___ TEXTE PRÉSENTÉ
Au regard des éléments qui précèdent, il est établi par M. [I] [A] que la société SAVEURS D'ORIENT a eu connaissance, le 28 janvier 2021 par le mail en pièce 2 de M. [I] [A], de la candidature de ce dernier au deuxième tour des élections au CSE.

L'intimé n'établit pas une connaissance antérieure à cette date du 28 janvier 2021.

Les pièces 43 (attestation de Mme [B] [Z]), et 36 (attestation de M. [R] [W]) ne donnent aucune date sur la manifestation de candidature de M. [I] [A].

Dans son attestation en pièce 44, M. [J] [S] indique : « J'atteste que Mr [A] avait l'intention bien avant mon départ de se présenter aux syndicats. C'est le 28/01/21 que Mr [A] m'a recontacté pour me demander l'adresse mail de RH de SAS saveurs d'orient car la direction ne voulait pas prendre en considération sa candidature ».

Si cette attestation indique des dates, elle n'établit pas la date à laquelle M. [I] [A] aurait manifesté auprès de l'employeur son intention de se porter candidat.

Au terme de ce qui précède, M. [I] [A] ne justifie pas d'une information de l'employeur sur sa candidature avant le 28 janvier 2021.

Il résulte des conclusions des parties et de la pièce 1 de M. [I] [A] qu'aucun accord pré-électoral n'est intervenu pour organiser les élections litigieuses, et que c'est par note de service que la société SAVEURS D'ORIENT a fixé les règles d'opérations de vote, et préalablement de dépôt des candidatures.

Aucune disposition légale ne fixant un délai devant s'écouler entre le dépôt des candidatures et la date du scrutin, l'employeur, en l'absence d'accord préélectoral prévoyant une date limite de dépôt des candidatures, ne peut refuser une candidature déposée après la date qu'il a lui-même fixée qu'en justifiant sa décision au regard des nécessités d'organisation du vote.

La société SAVEURS D'ORIENT ne conclut pas sur ce point d'un éventuel motif d'organisation du vote pour justifier que la candidature de M. [I] [A] pouvait être écartée.

La note de service en pièce 1 précitée, organisant les élections, ne contient pas de dispositions imposant une déclaration de candidature écrite.

Dans ces conditions, et en application de l'article L2411-7 précité, M. [I] [A] bénéficiait à compter du 28 janvier 2021 de la protection des candidats aux élections professionnelles, pour une durée de 6 mois.

La société SAVEURS D'ORIENT ne justifie d'aucune autorisation donnée ni même sollicitée au licenciement de M. [I] [A], qui à la date de ce dernier le 11 juin 2021 bénéficiait encore de la protection.

Le licenciement, ainsi prononcé en violation de l'article L1235-3-1 du code du travail, est nul.

Le jugement sera confirmé sur ce point.

Sur les conséquences financières du licenciement

M. [I] [A] demande la confirmation du jugement sur la condamnation à une indemnité pour violation du statut protecteur et à des dommages et intérêts pour licenciement nul.
______
___ DONNÉES
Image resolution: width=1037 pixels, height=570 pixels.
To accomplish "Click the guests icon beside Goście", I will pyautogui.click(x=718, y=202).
______
DÉFIS:
[A] D'après l'extrait sur le licenciement, à quelle date M. [I] [A] a-t-il été licencié ?
[B] Relevez tous les numéros de pièces cités dans l'extrait sur le licenciement.
[C] Poursuivez l'extrait sur le licenciement après sa dernière phrase.
Le matériel n'est pas nécessaire ici.

RÉPONSES PAR TÂCHE:
[A] Le 11 juin 2021.

[B] 2, 43, 36, 44 et 1.

[C]
La société SAVEURS D'ORIENT ne conclut qu'au débouté au motif de ce que M. [I] [A] ne pouvait se prévaloir du statut protecteur ; elle ne conclut pas à titre subsidiaire sur le quantum des condamnations.

Motivation

Aux termes de l'article L. 1235-3-1 du code du travail, le licenciement est nul lorsqu'il est prononcé en violation de la protection prévue aux articles L2411-1 et L2412-1.

Dans ce cas, lorsque le salarié ne demande pas la poursuite de l'exécution de son contrat de travail ou que sa réintégration est impossible, le juge lui octroie une indemnité, à la charge de l'employeur, qui ne peut être inférieure aux salaires des six derniers mois.

Par ailleurs, le salarié dont le contrat de travail est rompu en violation du statut protecteur peut demander la condamnation de l'employeur au paiement de la rémunération brute qu'il aurait dû percevoir entre la date de la rupture et la date d'expiration de la période de protection.

Cette indemnisation se cumule avec l'indemnité pour nullité du licenciement.

En l'espèce, le principe des violations, et des condamnations en découlant, est acquis.

En l'absence de contestation subsidiaire des quantums alloués en première instance, le jugement sera confirmé sur ces points.

Sur la priorité de réembauche

M. [I] [A] expose avoir manifesté son souhait, par mail du 22 juillet 2021, de bénéficier de la priorité de réembauche ; il souligne que les termes de son message étaient larges.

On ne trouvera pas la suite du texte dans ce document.